== TRECHO CITADO

IMPROBIDADE ADMINISTRATIVA
BRASÃO MUNICIPAL OU LOGOMARCA ADMINISTRATIVA?
A ética
parece nunca ter sido a tônica na história da República brasileira, sempre
permeada de desvirtuamentos da atividade administrativa em benefício próprio de
seus gestores.
A
corrupção, a vaidade, interesses mesquinhos e puramente eleitoreiros, a
perseguição são apenas alguns dos inúmeros problemas crônicos da administração
pública do país. Talvez não seria de todo equivocada a afirmação de que se
trata de problema de ordem cultural entre a esmagadora maioria dos agentes
políticos, despidos de qualquer resquício de espírito público e para quem o
lema é levar vantagem em tudo, numa autêntica tradução do primado do interesse
individual em detrimento dos interesses coletivos.
Assim
como toda esfera pública, a publicidade estatal encontra-se contaminada pelas
mesmas distorções e vícios, que redundam em reflexos nefastos para o regime
democrático.
Embora a
Constituição Federal de 1988, em seu art. 57, § 1°, seja explícita em vedar a
publicidade estatal que não tenha caráter educativo, informativo ou de
orientação social e que se utilize de símbolos, imagens, nomes, slogans como
meio de promoção pessoal do administrador público, em todos os rincões do país,
essa, ainda, é uma prática comum e culturalmente aceita pela sociedade.
Trata-se
de uma injustificável e indesejável distorção dos fins da propaganda dos atos
oficiais, que em vez de imprimir o elemento transparência (publicidade) à
atividade administrativa, vem sendo meio de promoção pessoal de seus agentes. A
coisa pública não pode estar a serviço de uma pessoa ou de um grupo político.
SÍMBOLOS
E PUBLICIDADE OFICIAL DOS MUNICÍPIOS
A
Constituição Federal de 1988 incluiu em sua estrutura federativa a figura do
município. Abstraindo-nos, mesmo porque não é objeto do breve estudo, da
discussão sobre o município ter se transformado em unidade federada ou apenas
em unidade da Federação, o fato é que se trata de uma entidade político-administrativa
que goza de autonomia política, administrativa e financeira.
Decorre
de tal autonomia que sua organização é regida por uma lei orgânica, espécie de
constituição municipal (SILVA, 1996, p. 592). Seu conteúdo foi previamente
estabelecido pelo art. 29 da CF/88 que observadas as regras de competências
municipais próprias, deve dispor sobre posse de prefeitos e vereadores,
organização das funções legislativas, perda do mandato do prefeito, entre
outras questões de cunho administrativo.
O art.
13, § 2°, da CF/88 dispõe que os municípios poderão ter símbolos próprios, que
são definidos pela lei orgânica local. Embora, sob o aspecto legal, os
representantes legais do povo venham se pautando pela orientação da Carta Magna
ao estabelecer nas leis orgânicas como símbolos municipais a bandeira, o hino e
o brasão, na prática, verifica-se que se tem impingido à referida norma
constitucional, propositadamente, equivocada e imoral interpretação.

====
== REGISTROS FORNECIDOS

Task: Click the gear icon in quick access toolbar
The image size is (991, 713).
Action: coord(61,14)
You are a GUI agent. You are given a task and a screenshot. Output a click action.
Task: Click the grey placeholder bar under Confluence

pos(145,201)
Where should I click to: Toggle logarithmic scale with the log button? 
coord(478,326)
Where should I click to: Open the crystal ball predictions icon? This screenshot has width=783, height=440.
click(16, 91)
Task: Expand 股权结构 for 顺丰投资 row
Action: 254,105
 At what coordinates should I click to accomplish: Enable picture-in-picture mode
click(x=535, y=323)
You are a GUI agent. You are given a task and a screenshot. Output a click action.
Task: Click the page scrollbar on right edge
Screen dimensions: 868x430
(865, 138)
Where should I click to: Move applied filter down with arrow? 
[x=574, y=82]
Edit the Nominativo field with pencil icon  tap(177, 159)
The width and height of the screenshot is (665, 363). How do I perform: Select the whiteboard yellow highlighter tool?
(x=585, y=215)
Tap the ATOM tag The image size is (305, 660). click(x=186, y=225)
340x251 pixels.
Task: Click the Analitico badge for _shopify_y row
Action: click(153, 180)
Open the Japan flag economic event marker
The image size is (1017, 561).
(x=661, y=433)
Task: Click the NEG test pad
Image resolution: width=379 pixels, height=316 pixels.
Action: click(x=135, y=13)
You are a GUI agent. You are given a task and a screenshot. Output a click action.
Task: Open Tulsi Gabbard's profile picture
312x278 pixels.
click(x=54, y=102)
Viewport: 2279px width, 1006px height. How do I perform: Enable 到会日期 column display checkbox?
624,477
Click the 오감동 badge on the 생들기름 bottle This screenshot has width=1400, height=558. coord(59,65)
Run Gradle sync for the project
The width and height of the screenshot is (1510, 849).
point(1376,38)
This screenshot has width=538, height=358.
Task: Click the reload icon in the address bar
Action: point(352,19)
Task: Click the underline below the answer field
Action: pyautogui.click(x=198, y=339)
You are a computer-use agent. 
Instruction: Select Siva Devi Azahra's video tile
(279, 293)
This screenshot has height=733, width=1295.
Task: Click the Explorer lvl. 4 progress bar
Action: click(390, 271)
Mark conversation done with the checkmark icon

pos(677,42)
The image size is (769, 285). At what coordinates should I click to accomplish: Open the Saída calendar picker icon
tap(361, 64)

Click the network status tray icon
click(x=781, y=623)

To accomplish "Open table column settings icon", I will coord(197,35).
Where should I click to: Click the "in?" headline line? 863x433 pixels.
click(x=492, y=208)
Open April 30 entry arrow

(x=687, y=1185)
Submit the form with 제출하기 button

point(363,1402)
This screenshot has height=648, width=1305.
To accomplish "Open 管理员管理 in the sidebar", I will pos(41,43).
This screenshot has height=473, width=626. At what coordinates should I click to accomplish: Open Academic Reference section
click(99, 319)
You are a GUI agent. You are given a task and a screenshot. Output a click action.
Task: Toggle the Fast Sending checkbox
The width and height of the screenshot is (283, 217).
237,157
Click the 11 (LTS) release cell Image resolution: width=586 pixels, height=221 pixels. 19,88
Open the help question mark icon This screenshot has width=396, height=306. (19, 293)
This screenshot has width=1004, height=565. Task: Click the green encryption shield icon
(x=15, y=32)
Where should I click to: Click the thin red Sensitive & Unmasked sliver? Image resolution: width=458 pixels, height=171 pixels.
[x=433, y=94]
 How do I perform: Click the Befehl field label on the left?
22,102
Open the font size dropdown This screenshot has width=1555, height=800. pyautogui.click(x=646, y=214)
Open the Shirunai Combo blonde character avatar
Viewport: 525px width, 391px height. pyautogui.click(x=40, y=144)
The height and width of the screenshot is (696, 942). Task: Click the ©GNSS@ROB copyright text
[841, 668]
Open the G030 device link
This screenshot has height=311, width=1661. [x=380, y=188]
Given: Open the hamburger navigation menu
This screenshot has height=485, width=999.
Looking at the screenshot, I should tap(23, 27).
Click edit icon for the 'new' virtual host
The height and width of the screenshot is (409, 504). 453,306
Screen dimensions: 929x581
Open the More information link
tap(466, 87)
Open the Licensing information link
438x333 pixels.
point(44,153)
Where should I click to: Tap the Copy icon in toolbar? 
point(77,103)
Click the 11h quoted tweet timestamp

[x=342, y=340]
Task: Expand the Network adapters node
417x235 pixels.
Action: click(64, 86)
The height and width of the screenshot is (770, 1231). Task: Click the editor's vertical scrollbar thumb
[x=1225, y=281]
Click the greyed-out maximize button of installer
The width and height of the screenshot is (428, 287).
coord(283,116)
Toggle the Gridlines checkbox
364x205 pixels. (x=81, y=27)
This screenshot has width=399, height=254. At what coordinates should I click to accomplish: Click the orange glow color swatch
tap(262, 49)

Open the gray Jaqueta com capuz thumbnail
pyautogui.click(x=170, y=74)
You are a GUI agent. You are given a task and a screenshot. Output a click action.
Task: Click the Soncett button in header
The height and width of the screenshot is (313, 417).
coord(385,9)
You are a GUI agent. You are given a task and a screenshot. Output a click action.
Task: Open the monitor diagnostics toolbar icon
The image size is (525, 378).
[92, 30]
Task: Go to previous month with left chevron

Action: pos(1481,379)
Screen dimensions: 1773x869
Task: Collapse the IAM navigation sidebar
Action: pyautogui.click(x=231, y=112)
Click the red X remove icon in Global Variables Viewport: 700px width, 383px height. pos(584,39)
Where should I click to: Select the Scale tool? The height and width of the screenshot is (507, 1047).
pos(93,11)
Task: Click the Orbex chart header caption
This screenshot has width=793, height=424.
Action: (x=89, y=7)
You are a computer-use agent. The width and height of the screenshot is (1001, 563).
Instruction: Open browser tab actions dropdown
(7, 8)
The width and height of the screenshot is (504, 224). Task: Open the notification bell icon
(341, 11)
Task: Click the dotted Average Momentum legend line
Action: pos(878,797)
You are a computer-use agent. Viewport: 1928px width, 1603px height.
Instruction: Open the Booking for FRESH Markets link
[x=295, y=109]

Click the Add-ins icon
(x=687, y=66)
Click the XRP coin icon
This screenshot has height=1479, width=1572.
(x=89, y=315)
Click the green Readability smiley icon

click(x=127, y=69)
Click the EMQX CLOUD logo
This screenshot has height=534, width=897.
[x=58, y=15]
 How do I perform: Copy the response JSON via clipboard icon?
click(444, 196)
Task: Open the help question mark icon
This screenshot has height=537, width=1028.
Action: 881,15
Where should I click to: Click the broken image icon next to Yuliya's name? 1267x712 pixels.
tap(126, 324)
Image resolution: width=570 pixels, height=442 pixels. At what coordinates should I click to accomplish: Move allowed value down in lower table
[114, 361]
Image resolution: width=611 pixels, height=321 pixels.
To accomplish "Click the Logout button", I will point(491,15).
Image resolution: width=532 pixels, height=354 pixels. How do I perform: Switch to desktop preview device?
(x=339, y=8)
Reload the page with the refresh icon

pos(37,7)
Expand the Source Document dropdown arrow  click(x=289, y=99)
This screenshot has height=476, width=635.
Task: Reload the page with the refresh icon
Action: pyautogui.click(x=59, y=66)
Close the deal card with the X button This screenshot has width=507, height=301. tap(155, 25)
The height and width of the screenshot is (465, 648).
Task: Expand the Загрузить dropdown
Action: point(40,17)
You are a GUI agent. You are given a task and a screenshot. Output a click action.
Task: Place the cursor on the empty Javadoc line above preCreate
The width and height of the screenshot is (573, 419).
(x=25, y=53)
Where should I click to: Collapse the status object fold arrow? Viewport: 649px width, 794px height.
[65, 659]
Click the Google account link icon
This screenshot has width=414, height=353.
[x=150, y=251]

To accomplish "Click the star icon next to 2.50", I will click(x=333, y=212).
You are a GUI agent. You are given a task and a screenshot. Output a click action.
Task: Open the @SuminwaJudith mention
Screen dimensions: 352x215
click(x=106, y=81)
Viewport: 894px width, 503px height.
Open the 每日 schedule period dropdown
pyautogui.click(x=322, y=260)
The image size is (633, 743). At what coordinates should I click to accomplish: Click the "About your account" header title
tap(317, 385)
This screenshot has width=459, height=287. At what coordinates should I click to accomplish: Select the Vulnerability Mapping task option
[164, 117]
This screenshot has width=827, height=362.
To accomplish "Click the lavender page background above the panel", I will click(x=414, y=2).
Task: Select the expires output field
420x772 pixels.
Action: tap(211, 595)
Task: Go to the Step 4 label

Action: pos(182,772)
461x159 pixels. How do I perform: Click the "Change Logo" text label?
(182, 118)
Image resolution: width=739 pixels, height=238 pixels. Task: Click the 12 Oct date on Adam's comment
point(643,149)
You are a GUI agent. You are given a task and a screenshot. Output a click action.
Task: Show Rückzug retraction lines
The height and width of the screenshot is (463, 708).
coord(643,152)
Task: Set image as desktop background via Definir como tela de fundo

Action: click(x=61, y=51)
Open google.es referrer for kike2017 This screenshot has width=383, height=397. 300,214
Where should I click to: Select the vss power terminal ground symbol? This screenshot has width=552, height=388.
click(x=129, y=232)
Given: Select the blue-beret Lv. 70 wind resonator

====

— TAREFAS A REALIZAR —
A) De acordo com o texto sobre improbidade administrativa, quais símbolos municipais os representantes do povo têm estabelecido nas leis orgânicas?
B) Retome o texto sobre improbidade administrativa e publicidade oficial dos municípios a partir do ponto em que ele termina.
Os registros são um material à parte, independente do texto sobre improbidade administrativa.

— RESULTADOS ESPERADOS —
A) A bandeira, o hino e o brasão.

B)
E é pelo
alto grau de imoralidade administrativa e de lesão ao erário municipal que a
questão merece algumas considerações à luz do art. 37, § 4°, da CF/88 e da Lei
n° 8.429/92.
Os
símbolos municipais na Constituição de 1988
Assim
como a Constituição atual (art. 13), todas as Constituições brasileiras a
partir de 1934 fizeram referência expressa à bandeira, ao hino, aos selos, ao
escudo e às armas como símbolos nacionais.
Segundo
Cretella Júnior (1999, p. 1083), “[...] símbolo é ser animado, coisa, objeto ou
animal que pela imagem representa coisas abstratas. O símbolo é imagem, algo em
concreto. A idéia é sempre abstração.” Não se faz necessário tanto esforço
mental para perceber que os objetos tidos como símbolos nacionais (bandeira,
hino, selos, armas) trazem implícita a ideia abstrata de nação, pátria, que
representam de forma neutra o próprio país.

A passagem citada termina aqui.